The combinator letr1 helps deal with programming language constructs where one or more rigid variables are explicitly introduced, such as let id (type a) (x : a) : a = x in id 0 in OCaml. In this example, the type variable a must be treated as rigid while type-checking the left-hand side; then, the term variable id must receive the scheme ∀a.a → a, where a is no longer regarded as rigid, so this scheme can be instantiated to int → int while type-checking the right-hand side.

val letrn : int -> tevars -> ( variables -> variables -> 'a co ) -> 'b co -> (tyvars * schemes * 'a * 'b) co

letrn subsumes let1, letr1, and letrn.

Like letr1, it takes an integer parameter k and binds k rigid type variables βs in the left-hand constraint.

Like letn, it takes a list xs of term variables and binds a corresponding list αs of type variables in the left-hand constraint.

On paper, we write let xs = Rβs.λαs.c1(βs)(αs) in c2 for the constraint that it constructs.

The type range describes a range in some source code. It is not interpreted by the solver. It is used only as part of error reports.

val correlate : range -> 'a co -> 'a co

The constraint correlate range c is equivalent to c, but records that this constraint is correlated with the range range in the source code. This information is used in error reports. The exceptions Unbound, Unify, Cycle, and VariableScopeEscape carry a range: it is the nearest range that encloses the abstract syntax tree node where the error is detected.

Solving Constraints

exception Unbound of range * tevar

This exception is raised by solve when an instantiation constraint instance x α refers to an unbound variable x.

exception Unify of range * O.ty * O.ty

This exception is raised by solve when an equality constraint cannot be satisfied. It carries two decoded types, representing the equality constraint that could not be satisfied.

exception Cycle of range * O.ty

This exception is raised by solve when a cyclic equality constraint is detected, if rectypes is false. It carries a decoded type, which is a recursive type: that is, this type involves a μ binder.

exception VariableScopeEscape of range

This exception is raised by solve when a rigid variable escapes its scope, that is, roughly speaking, when one attempts to unify a rigid variable with a more ancient flexible variable. For example, attempting to solve the constraints ∃α. ∀β. α = β or ∃α. ∀β. ∃γ. α = β → γ causes this exception to be raised.

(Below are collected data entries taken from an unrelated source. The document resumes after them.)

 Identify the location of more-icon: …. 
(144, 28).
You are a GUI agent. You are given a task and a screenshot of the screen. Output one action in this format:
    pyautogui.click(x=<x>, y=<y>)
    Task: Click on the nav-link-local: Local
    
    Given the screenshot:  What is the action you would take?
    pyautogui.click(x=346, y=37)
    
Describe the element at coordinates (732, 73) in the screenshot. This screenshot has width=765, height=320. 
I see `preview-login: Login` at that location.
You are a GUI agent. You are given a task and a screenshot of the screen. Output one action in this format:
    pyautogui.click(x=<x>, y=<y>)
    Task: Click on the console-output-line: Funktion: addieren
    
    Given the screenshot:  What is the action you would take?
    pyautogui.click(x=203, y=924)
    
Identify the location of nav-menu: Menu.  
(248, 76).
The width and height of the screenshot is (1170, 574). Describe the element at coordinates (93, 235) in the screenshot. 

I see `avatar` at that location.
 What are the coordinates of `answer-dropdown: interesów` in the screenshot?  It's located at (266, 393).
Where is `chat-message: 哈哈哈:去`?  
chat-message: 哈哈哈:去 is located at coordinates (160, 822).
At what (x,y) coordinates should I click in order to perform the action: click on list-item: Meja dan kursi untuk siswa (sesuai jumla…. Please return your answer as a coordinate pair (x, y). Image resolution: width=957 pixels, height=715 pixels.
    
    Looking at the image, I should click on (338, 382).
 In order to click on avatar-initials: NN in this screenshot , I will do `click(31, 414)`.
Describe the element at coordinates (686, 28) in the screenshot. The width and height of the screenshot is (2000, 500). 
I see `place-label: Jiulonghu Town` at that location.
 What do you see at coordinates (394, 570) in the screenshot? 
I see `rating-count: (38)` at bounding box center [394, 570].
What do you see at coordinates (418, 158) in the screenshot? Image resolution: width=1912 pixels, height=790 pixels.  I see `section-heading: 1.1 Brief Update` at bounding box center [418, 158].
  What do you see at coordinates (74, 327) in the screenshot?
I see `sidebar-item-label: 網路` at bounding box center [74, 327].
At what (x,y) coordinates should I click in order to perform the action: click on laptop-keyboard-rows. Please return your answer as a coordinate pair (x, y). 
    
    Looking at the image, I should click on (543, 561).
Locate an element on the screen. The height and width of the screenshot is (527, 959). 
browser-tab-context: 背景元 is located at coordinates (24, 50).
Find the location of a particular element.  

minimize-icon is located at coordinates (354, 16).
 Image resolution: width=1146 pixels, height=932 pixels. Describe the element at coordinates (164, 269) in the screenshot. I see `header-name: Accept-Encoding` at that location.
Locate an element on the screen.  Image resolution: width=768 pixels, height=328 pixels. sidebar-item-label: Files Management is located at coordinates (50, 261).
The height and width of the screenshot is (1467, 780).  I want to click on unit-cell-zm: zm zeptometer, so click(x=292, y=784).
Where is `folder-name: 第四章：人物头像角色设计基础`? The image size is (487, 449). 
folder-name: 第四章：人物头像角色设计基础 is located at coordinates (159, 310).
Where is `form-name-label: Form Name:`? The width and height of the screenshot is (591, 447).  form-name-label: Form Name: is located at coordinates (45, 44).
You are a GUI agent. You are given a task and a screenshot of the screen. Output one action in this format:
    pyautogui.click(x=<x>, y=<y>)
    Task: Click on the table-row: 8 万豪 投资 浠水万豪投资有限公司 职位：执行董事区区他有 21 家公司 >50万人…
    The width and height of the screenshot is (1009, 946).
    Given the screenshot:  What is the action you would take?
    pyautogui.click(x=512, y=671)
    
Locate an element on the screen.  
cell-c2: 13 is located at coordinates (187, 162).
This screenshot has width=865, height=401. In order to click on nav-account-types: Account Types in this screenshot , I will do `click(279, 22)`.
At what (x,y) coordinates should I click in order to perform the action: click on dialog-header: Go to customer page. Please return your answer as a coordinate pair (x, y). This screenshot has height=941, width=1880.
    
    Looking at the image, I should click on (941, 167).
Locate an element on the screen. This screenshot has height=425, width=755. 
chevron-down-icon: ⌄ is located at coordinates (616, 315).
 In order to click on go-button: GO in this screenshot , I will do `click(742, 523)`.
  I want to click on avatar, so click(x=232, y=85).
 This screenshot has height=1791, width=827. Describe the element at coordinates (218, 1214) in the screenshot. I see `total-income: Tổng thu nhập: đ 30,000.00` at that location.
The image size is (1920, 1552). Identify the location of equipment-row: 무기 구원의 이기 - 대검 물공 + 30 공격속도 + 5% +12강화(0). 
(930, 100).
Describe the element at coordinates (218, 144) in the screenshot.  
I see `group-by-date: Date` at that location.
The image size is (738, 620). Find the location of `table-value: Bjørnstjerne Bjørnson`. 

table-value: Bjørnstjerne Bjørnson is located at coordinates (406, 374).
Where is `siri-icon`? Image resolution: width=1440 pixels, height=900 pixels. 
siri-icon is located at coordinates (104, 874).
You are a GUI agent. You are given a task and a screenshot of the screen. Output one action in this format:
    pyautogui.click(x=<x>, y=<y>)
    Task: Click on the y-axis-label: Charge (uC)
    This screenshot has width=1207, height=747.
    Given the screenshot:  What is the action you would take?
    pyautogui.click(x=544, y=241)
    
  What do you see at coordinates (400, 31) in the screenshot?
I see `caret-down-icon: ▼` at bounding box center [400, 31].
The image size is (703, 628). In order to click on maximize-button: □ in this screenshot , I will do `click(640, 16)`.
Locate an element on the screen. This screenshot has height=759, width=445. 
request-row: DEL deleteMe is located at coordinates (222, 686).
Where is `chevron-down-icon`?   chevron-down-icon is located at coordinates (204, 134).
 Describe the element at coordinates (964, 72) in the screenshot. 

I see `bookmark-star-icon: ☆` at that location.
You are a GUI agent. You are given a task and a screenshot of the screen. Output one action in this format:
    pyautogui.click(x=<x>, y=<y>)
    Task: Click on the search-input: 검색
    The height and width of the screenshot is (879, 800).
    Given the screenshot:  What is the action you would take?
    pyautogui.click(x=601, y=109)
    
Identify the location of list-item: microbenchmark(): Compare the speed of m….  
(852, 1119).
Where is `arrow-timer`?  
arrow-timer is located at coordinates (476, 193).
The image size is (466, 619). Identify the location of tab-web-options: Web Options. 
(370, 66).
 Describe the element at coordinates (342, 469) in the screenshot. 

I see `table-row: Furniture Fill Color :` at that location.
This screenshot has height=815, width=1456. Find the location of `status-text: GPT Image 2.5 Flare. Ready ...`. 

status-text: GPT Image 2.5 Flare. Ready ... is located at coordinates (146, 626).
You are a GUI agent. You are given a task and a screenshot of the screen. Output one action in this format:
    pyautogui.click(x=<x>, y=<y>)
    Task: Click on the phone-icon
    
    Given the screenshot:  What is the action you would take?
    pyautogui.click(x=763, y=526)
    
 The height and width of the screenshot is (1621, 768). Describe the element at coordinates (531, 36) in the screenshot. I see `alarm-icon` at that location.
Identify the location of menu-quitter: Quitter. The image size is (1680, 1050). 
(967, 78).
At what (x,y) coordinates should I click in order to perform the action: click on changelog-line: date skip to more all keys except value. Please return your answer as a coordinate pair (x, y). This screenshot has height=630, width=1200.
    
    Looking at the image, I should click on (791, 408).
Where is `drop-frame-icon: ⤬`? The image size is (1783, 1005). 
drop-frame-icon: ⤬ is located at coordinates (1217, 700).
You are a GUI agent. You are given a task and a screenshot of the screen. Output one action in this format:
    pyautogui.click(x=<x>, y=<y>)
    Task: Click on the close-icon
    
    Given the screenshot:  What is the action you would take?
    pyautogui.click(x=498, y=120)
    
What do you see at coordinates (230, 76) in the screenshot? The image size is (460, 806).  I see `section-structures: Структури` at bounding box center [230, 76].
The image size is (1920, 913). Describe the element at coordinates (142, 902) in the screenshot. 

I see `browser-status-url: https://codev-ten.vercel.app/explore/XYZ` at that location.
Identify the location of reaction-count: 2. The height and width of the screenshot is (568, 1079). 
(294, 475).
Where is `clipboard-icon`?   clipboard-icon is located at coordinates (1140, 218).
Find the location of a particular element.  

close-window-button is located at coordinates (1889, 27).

val solve : rectypes:bool -> 'a co -> 'a

solve ~rectypes c determines whether the constraint c is satisfiable, and if so, computes and returns its semantic value. (The constraint c must be closed, so it is satisfiable if and only if it is valid.) If c is ill-formed or unsatisfiable, one of the exceptions Unbound, Unify, and Cycle is raised. The parameter rectypes determines whether solutions that involve recursive types are permitted; Cycle can be raised only when rectypes is false.

The constraint c must be a toplevel constraint. This means that every (binding or free) occurrence of a type variable must be wrapped in let0 or in the left-hand side of let1 or its variants (letr1, letn, letrn). To turn an arbitrary constraint c into a toplevel constraint, just write let0 c.